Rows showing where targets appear
*-*-*
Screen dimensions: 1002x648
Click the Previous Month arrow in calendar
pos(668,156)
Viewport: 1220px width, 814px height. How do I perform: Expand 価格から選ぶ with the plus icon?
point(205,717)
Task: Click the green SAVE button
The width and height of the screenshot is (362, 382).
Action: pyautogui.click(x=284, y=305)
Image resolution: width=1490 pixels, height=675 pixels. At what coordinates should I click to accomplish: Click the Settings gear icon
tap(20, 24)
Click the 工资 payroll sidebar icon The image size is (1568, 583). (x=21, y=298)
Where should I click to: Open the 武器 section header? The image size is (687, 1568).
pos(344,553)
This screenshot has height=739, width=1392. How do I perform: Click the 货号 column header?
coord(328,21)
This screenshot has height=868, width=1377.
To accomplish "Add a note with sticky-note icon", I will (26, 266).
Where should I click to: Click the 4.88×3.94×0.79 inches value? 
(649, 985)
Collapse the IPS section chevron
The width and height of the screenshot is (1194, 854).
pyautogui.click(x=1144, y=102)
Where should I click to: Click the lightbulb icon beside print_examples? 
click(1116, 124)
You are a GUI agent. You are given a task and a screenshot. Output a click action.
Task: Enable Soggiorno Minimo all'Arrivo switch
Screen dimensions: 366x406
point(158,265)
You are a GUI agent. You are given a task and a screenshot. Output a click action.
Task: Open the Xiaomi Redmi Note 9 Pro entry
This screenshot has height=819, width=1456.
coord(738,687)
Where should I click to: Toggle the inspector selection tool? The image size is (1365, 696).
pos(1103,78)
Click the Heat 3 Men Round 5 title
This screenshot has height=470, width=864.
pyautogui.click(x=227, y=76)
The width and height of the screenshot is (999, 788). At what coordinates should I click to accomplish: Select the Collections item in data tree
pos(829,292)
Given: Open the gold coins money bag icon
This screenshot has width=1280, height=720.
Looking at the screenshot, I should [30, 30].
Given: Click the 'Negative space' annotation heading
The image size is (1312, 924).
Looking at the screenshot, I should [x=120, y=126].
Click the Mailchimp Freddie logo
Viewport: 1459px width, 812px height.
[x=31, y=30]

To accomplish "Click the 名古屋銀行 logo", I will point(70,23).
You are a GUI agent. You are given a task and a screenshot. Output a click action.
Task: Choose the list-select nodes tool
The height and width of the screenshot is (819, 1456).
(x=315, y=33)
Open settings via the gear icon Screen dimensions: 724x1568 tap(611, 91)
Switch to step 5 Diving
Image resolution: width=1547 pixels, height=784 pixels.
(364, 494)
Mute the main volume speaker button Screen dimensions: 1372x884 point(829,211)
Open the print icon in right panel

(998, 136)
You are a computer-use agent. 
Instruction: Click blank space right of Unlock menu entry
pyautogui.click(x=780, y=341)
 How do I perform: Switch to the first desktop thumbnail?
*-*-*
Rewrite all of the records above, swapping each "Screen dimensions" for "Display size" and leaving everything else as it stands.

Display size: 1002x648
Click the Previous Month arrow in calendar
pos(668,156)
Viewport: 1220px width, 814px height. How do I perform: Expand 価格から選ぶ with the plus icon?
point(205,717)
Task: Click the green SAVE button
The width and height of the screenshot is (362, 382).
Action: pyautogui.click(x=284, y=305)
Image resolution: width=1490 pixels, height=675 pixels. At what coordinates should I click to accomplish: Click the Settings gear icon
tap(20, 24)
Click the 工资 payroll sidebar icon The image size is (1568, 583). (x=21, y=298)
Where should I click to: Open the 武器 section header? The image size is (687, 1568).
pos(344,553)
This screenshot has height=739, width=1392. How do I perform: Click the 货号 column header?
coord(328,21)
This screenshot has height=868, width=1377.
To accomplish "Add a note with sticky-note icon", I will (26, 266).
Where should I click to: Click the 4.88×3.94×0.79 inches value? 
(649, 985)
Collapse the IPS section chevron
The width and height of the screenshot is (1194, 854).
pyautogui.click(x=1144, y=102)
Where should I click to: Click the lightbulb icon beside print_examples? 
click(1116, 124)
You are a GUI agent. You are given a task and a screenshot. Output a click action.
Task: Enable Soggiorno Minimo all'Arrivo switch
Display size: 366x406
point(158,265)
You are a GUI agent. You are given a task and a screenshot. Output a click action.
Task: Open the Xiaomi Redmi Note 9 Pro entry
This screenshot has height=819, width=1456.
coord(738,687)
Where should I click to: Toggle the inspector selection tool? The image size is (1365, 696).
pos(1103,78)
Click the Heat 3 Men Round 5 title
This screenshot has height=470, width=864.
pyautogui.click(x=227, y=76)
The width and height of the screenshot is (999, 788). At what coordinates should I click to accomplish: Select the Collections item in data tree
pos(829,292)
Given: Open the gold coins money bag icon
This screenshot has width=1280, height=720.
Looking at the screenshot, I should [30, 30].
Given: Click the 'Negative space' annotation heading
The image size is (1312, 924).
Looking at the screenshot, I should [x=120, y=126].
Click the Mailchimp Freddie logo
Viewport: 1459px width, 812px height.
[x=31, y=30]

To accomplish "Click the 名古屋銀行 logo", I will point(70,23).
You are a GUI agent. You are given a task and a screenshot. Output a click action.
Task: Choose the list-select nodes tool
The height and width of the screenshot is (819, 1456).
(x=315, y=33)
Open settings via the gear icon Display size: 724x1568 tap(611, 91)
Switch to step 5 Diving
Image resolution: width=1547 pixels, height=784 pixels.
(364, 494)
Mute the main volume speaker button Display size: 1372x884 point(829,211)
Open the print icon in right panel

(998, 136)
You are a computer-use agent. 
Instruction: Click blank space right of Unlock menu entry
pyautogui.click(x=780, y=341)
 How do I perform: Switch to the first desktop thumbnail?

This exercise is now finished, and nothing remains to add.